Y es que en verdad, los datos fueron para levantar al más deprimido: según el Departamento del Trabajo, durante enero la nómina no agrícola generó 243,000 nuevos empleos y el nivel de desempleo cayó a 8.3%, lo que automáticamente generó comentarios en el sentido de que el dato de desempleo habría caído debido a que 1.1 millones de personas simplemente habrían dejado de buscar empleo.

Sin embargo, el analista John Mauldin, que tanto me gusta citar por su gran acceso a diversas fuentes de información y su capacidad de desmenuzarla, comentó que enero es el mes en que el Departamento del Trabajo aprovecha para hacer sus revisiones y ajustes anuales sobre los datos presentados en el año anterior basados en nueva información, y aparentemente ahora se hicieron grandes ajustes basados en el censo elaborado en el 2010, por lo que la fuerza laboral en realidad no cayó.

Lo que sucedió es que al incorporar los datos del censo del 2010 en los que se aprecia un fuerte incremento de hispanos y asiáticos en la economía estadounidense, los datos pueden ser engañosos al mostrar como si se hubieran reducido en 1.2 millones los empleos entre hombres y mujeres de raza blanca, mientras que los de raza hispana habrían ocupado 800,000 nuevos puestos de empleo, situación que no es precisa.

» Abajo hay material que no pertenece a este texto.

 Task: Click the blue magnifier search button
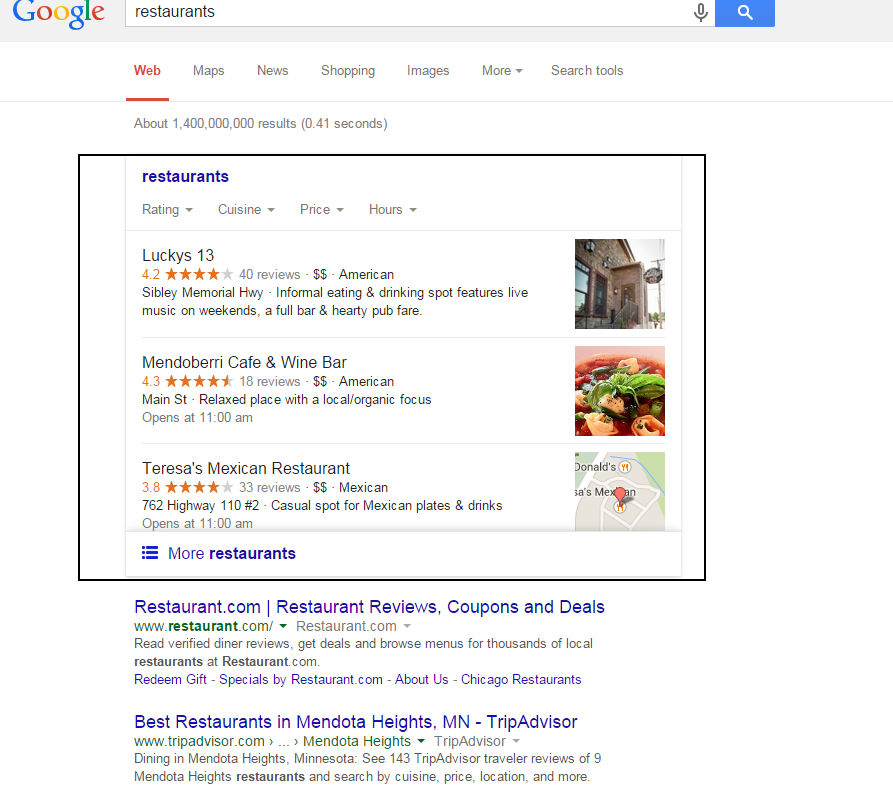(x=745, y=12)
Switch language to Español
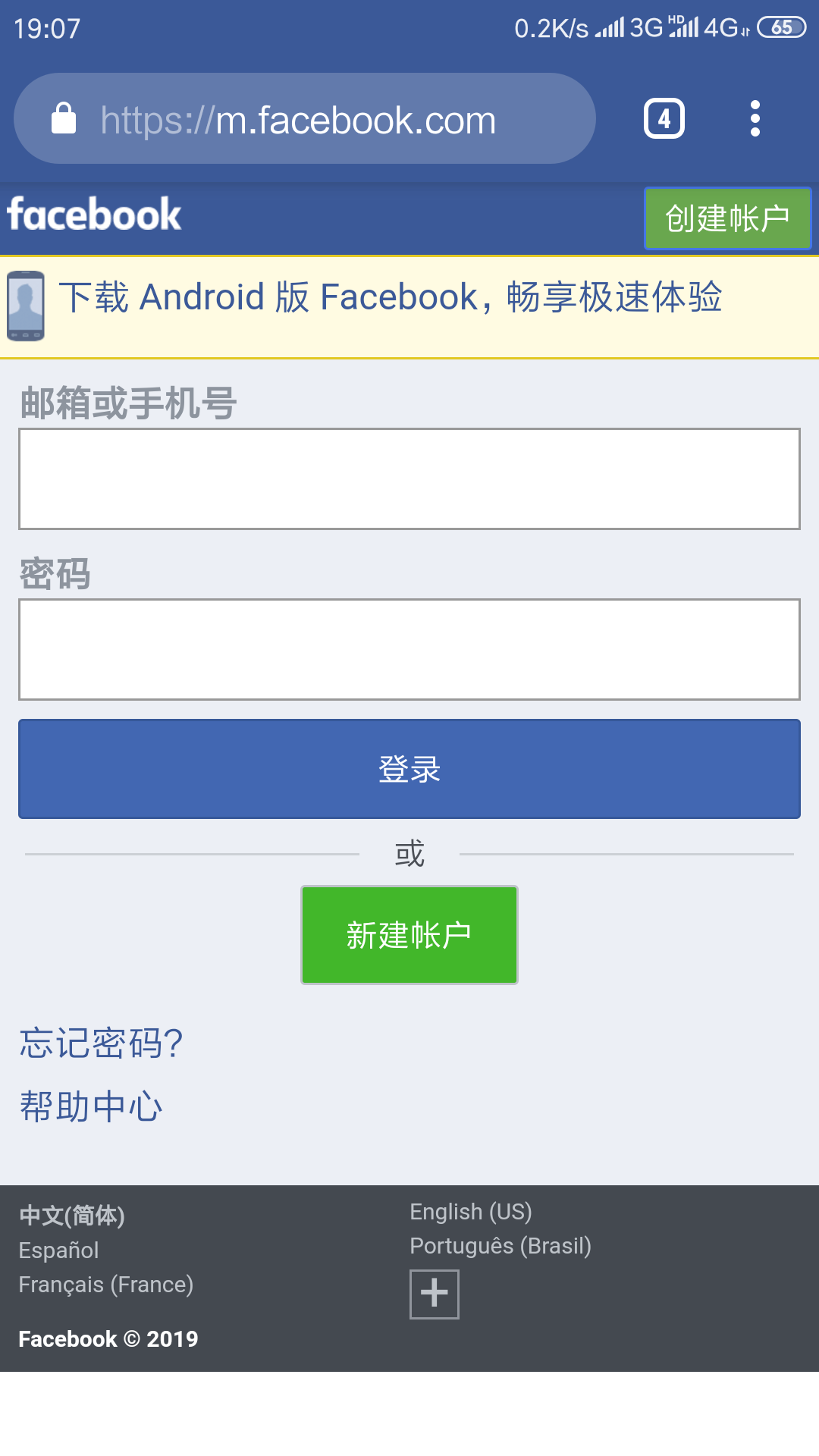 pyautogui.click(x=59, y=1250)
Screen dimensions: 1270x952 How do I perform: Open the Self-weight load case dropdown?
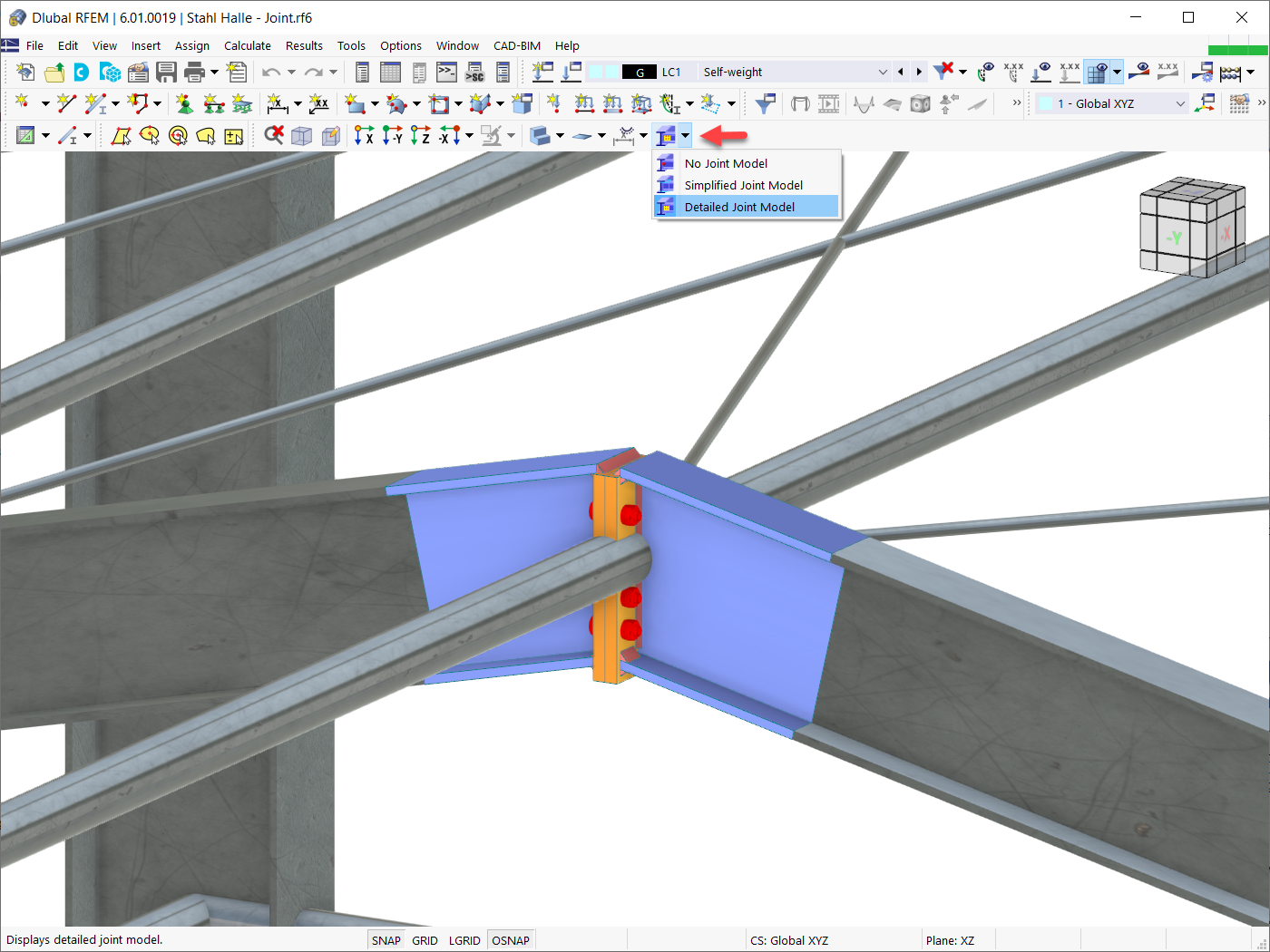tap(882, 72)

Dicho de otra forma, los datos de empleo en EU están sujetos a fuertes revisiones y al incorporar los datos del censo del 2010 se han creado distorsiones en los mismos, que eventualmente tendrán que ser de nuevo revisados, así que lo que vimos el viernes no es más que una llamarada de petate que los inversionistas ansiosos por escuchar una buena noticia la convirtieron en una fiesta.

Estoy seguro que muchos consideraron que este dato significaba una economía en crecimiento; sin embargo, el dato sobre confianza del consumidor emitido por el Conference Board no fue nada bueno. ¿Si hay más empleo por qué no están dispuestos los consumidores a gastar más?

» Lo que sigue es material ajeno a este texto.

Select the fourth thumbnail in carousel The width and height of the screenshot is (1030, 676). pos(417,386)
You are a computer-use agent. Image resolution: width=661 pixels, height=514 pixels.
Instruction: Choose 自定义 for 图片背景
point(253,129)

La semana pasada tuve la oportunidad de asistir a la reunión anual del Consejo de Mercados de Commodities o materias primas (CMC, por su sigla en inglés), en el que se reúne lo mejor de la industria de derivados que opera precisamente mercancías, para analizar las perspectivas de estos productos, las nuevas regulaciones que afectan a la industria y por supuesto el entorno político en este año electoral.

En el foro, cuando se analizó la carrera presidencial, se comentó que sería muy difícil que un Presidente se pudiera reelegir con una economía a punto de la recesión y con niveles de desempleo superiores a 8.5 por ciento.

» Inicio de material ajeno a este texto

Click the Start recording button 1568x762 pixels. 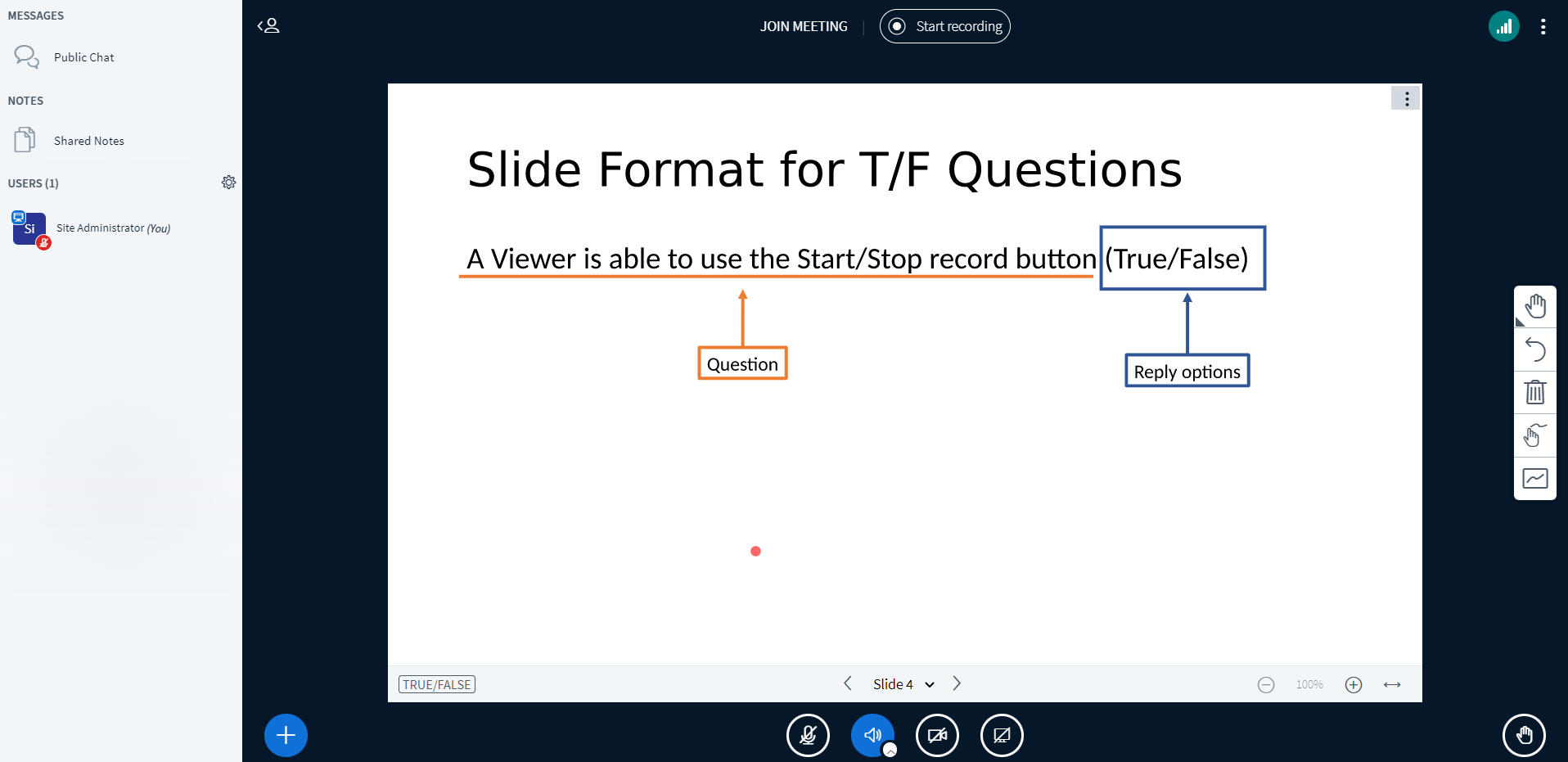click(x=945, y=26)
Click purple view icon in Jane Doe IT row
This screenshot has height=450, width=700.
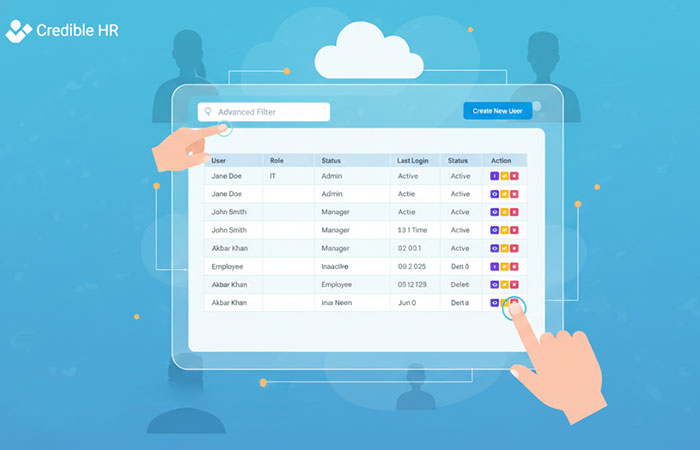tap(494, 176)
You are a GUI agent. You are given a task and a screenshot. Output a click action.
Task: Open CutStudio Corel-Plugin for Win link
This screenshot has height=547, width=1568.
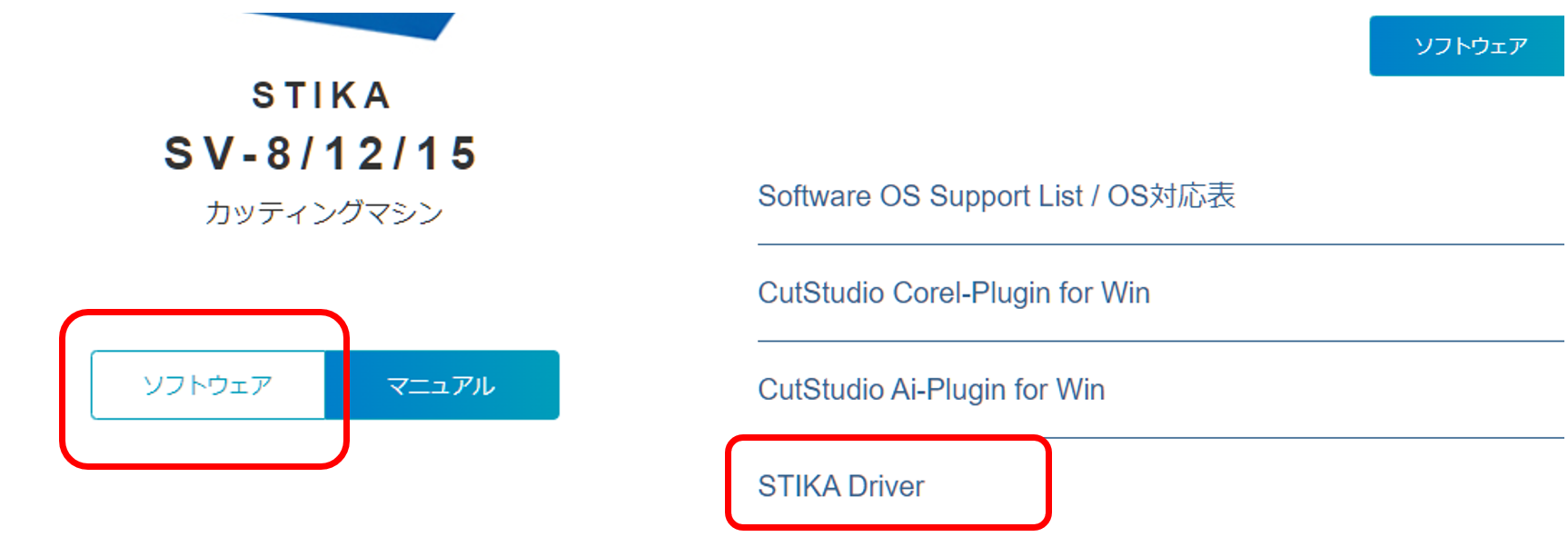pos(954,293)
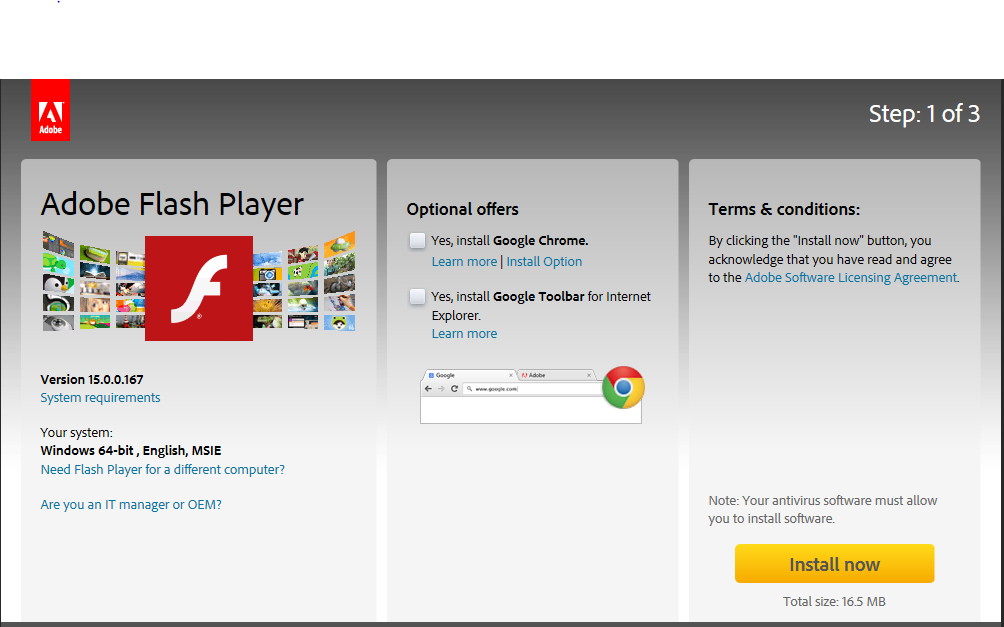The width and height of the screenshot is (1004, 627).
Task: Click "Need Flash Player for a different computer?"
Action: point(162,469)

Curiosamente esta misma semana, y debido a las revisiones que les comentaba, el desempleo bajó, ¿será maquillaje, magia o revisiones?

Nadie sabe a ciencia cierta, puede ser una o todas las anteriores; sin embargo, lo que es un hecho es que en los últimos dos años la economía estadounidense ha creado 3 millones de empleos, lo que significa que aún le falta crear 7 millones más para alcanzar los niveles de empleo que tenía en el 2007, así que la volatilidad seguirá al tope.

*Alfonso García Araneda es Director General de GAMAA Derivados.